Many pornagraphic films can legally riff on mainstream films of same or similar names, as parody is protected by Fair Use. But Universal insists that Smash Pictures' project does not qualify for such protections.

“The first XXX adaptation is not a parody, and it does not comment on, criticize, or ridicule the originals. It is a rip-off, plain and simple,” the studio claimed in the lawsuit.

While adult flicks like “Pulp Friction” or “Lord of the G-Strings” merely use a rephrased title of previous works, the XXX version of “Fifty Shades” is said to feature “exact dialogue, characters, events, story and style from the ‘Fifty Shades trilogy.”

Smash Pictures' catalogue includes porn parodies of various Hollywood hits like “Bridesmaids” and “Halloween,” which have strikingly different storylines than the film’s they’re based on.

It’s clear from the “Fifty Shades” trailer that the film is indeed faithful to the series—incorporating narrative and dialogue from the first “Fifty Shades of Grey” and its sequel “Fifty Shades Darker.”

According to Gano Lemoine, an entertainment lawyer who specializes in copyright law and fair use, Universal has a valid case.

“Copyright law does not protect the idea of a work, only the specific execution of the idea - the specific language used by the author, or the specific characters, plot, plot points and transitions, etc,” Lemoine said in an email. “So while copyright law protects the specific execution of those elements, the Constitution's First Amendment allows others to make their own execution of the same general idea.

“That ability to make an individualized execution of a general idea is what allows seemingly similar porn versions of mainstream movies,” he added.

“But if the porn version too closely adopts - or even plagiarizes - the specific elements of the original work - dialog, characters, plot and plot points, transitions, etc., that version may stray too far from its First Amendment freedom and into the territory of copyright infringement.”
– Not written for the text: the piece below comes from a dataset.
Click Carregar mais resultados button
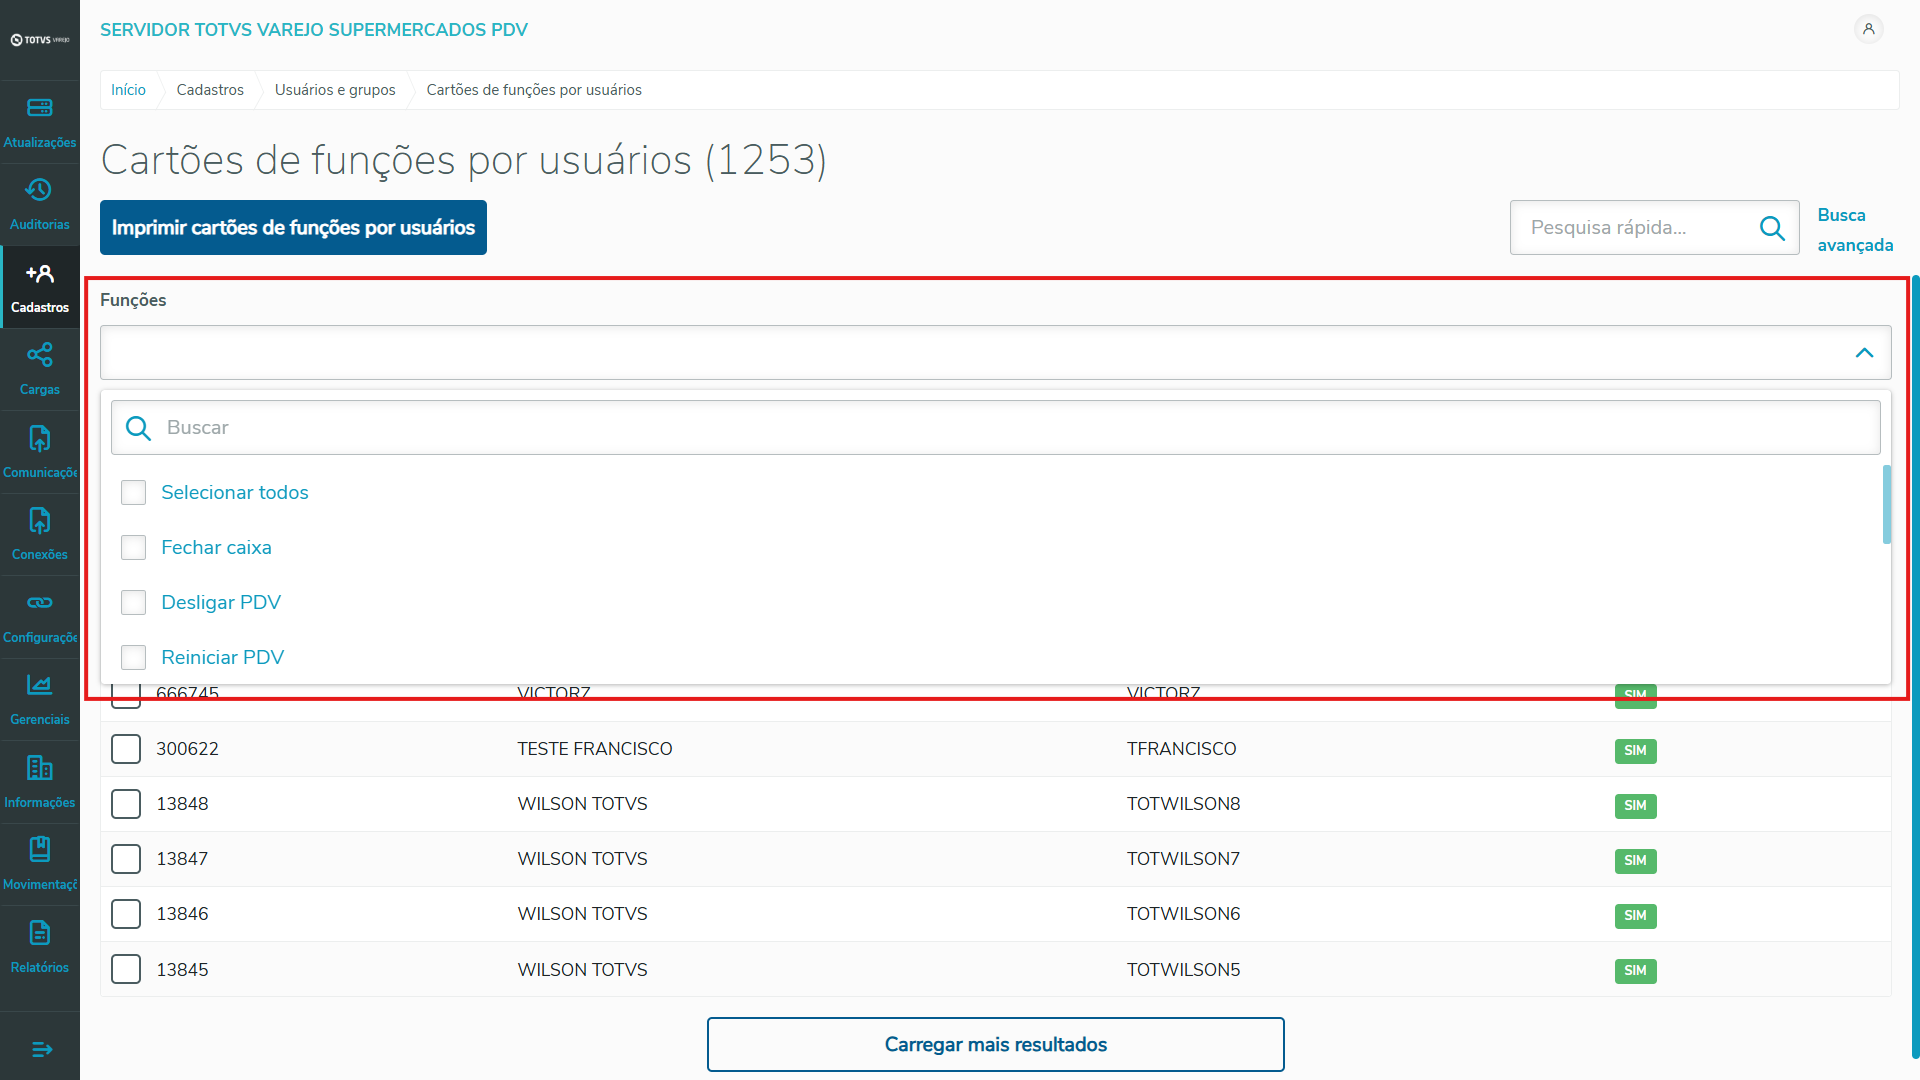Viewport: 1920px width, 1080px height. pyautogui.click(x=995, y=1044)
The film, which was released in September, is currently listed as “unavailable” on Amazon but may be purchased on smaller sites like Holistic Wisdom.

In May, Universal shelled out $5 million for the rights to the book after an all-out bidding war between such top studios as Warner Brothers and Sony Pictures. In July, Michael De Luca and Dana Brunetti, the team behind “The Social Network,” were chosen to produce the film: A job they had to compete against the likes of Brian Grazer and Michael Shamberg to get.

It was announced in October that Kelly Marcel, who penned the highly anticipated “Saving Mr. Banks,” was hired to write the film’s screenplay.

Ironically, “Fifty Shades” began as “Twilight” fanfiction and contains several characters (though their names were altered) and plot points from the popular franchise—leading some to call it “Fifty Shades of Plagiarism.”

Yet “Twilight” author Stephenie Meyer has publically declared her support for the erotic trilogy and Summit Entertainment, the studio behind the film adaptations of the series, has taken no legal action against it.